Vaishali, a member of SWaCH, told me about her life before. “We used to go to the big dirt [landfills and dumping grounds]. So long we had to walk and walk, and we didn’t know if we would get anything. We used to carry our load on our head.” Today, with her own push-cart, the work is less strenuous; and with a set route, she has a regular income that allows her to provide not only food but education for her children.
Her children are now training as a plumber and teacher, reflecting the social uplift that is not uncommon among cooperative members.
But “if this SWaCH wasn’t here,” she believes, “all our children would be in the same occupation.” As well as improving working conditions, this initiative has the potential to break the generational cycle of waste pickers and poverty.
Although its primary goal was to improve the livelihoods of those engaged in a “crude and undignified” occupation, SWaCH has also had a transformative effect on the city – something of which cooperative members are very much aware.

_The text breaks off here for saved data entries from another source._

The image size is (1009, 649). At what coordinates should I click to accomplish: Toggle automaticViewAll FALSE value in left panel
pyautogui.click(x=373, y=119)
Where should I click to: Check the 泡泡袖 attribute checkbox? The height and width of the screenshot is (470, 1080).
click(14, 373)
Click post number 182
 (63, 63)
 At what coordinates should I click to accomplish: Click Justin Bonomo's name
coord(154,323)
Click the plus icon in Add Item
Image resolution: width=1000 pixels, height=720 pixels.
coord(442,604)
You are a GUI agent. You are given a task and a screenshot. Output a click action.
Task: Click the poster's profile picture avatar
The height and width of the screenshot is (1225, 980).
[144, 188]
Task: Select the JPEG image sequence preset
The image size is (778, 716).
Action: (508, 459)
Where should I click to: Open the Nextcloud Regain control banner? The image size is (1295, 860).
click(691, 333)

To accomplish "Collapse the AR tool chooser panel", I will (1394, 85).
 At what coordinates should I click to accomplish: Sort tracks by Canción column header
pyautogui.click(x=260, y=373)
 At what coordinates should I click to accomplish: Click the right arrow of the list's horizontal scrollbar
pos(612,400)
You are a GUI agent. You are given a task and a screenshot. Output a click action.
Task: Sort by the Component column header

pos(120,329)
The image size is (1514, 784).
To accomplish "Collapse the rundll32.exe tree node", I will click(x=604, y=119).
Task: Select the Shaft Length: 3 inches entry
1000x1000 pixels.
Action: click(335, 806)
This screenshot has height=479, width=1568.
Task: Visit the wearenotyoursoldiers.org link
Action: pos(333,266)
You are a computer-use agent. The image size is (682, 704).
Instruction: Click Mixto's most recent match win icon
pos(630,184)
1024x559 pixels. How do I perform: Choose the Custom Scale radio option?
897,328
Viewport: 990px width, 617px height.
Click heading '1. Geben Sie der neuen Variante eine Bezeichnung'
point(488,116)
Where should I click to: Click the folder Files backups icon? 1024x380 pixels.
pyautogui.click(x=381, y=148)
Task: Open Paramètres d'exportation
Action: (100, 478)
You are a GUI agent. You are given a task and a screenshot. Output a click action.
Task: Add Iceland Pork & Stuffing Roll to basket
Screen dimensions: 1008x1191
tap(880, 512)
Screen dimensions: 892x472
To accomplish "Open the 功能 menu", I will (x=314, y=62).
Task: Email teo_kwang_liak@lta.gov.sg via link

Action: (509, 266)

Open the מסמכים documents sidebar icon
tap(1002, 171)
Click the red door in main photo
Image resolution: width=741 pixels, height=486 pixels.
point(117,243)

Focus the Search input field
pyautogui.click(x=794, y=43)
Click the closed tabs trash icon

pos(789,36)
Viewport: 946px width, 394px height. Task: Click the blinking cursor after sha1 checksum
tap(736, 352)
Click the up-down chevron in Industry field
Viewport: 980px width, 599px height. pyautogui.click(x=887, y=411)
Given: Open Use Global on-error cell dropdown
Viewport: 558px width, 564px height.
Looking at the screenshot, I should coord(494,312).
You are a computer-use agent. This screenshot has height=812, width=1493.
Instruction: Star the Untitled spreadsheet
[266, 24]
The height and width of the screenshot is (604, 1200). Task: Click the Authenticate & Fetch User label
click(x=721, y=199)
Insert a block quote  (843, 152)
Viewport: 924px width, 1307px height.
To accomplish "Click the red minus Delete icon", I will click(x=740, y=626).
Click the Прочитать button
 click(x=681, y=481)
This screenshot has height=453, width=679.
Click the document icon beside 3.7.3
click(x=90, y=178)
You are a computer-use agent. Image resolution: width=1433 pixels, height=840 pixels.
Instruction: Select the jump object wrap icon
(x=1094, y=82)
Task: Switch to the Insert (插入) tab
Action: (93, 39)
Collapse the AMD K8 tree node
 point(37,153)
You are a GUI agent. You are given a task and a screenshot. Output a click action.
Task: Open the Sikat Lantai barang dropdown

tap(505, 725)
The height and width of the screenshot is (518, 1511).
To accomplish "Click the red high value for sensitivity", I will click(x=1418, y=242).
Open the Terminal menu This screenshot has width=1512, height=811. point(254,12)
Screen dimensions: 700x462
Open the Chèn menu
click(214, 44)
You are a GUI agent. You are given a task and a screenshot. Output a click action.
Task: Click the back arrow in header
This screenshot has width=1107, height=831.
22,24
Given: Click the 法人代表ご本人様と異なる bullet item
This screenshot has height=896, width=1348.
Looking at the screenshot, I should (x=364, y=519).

“We feel proud,” says Vaishali. “Because of us the city is clean, and people are not frequently ill.” Another worker, Shobha, astutely observed: “Yes, we get our money; but the corporation, too, is getting the benefit of our work.”
Every week SWaCH members recycle 4,000 kilos (8,800 pounds) of "waste" that would otherwise be incinerated or sent to landfills. However, Vishnu believes they are “invisible environmentalists,” because their contribution is not recognized by the authorities. Despite its impact on livelihoods, the clear environmental effects – especially for those in the vicinity of peripheral landfill sites – and the carbon-credit benefits obtained by statutory and corporate bodies, SWaCH continues to encounter political resistance.
“They [the municipal authorities] want to promote incinerators and big contractors,” Vishnu laments. SWaCH currently serves 40 percent of Pune’s 1 million households; but the Pimpri Chinchwad Municipal Corporation recently awarded a contract for door-to-door collection and transportation to landfill to another party, and Vishnu fears that Pune Municipal Corporation may do the same.
This move would dismantle much of what SWaCH and KKPKP have been fighting for since their formation: private landfills not only have environmental repercussions, but also marginalize waste pickers whose source of earning – sellable scraps – are now off-limits.
“Why are they doing this?” Vishnu asks. “Because they are giving big money. They have no social concern.”
In India waste is a multi-billion-dollar industry, with huge opportunity for innovation and – as some practitioners have shown – profit. Vishnu hopes that SWaCH’s all-inclusive solution to the problems of waste and waste pickers “will be an example for India.” Vaishali reiterates the belief that “if all garbage workers work like this, it will be very good for the environment and for rag pickers. What we are doing, the same should be done all over India.”
But it is not so simple. “We need all-level involvement,” says Vishnu. “Government, citizens, institutional level.” It requires individual and community buy-in to end dumping and promote household segregation. But more importantly, it demands accountability on the part of state authorities that seem increasingly happy to ignore the waste that rises up around them. While he disapproves of “political interventions” that restrict the growth of SWaCH, Vishnu acknowledges ruefully, “without Municipal Corporation support, we can’t do this.”
The increasingly common incidence of waste piling up in Tier-I cities is evidence that India is at a crossroads. It is time for local governments to stop chasing lucrative contracts and act in the best interests of its citizens, the environment, and those that process India’s waste – the hidden environmentalists.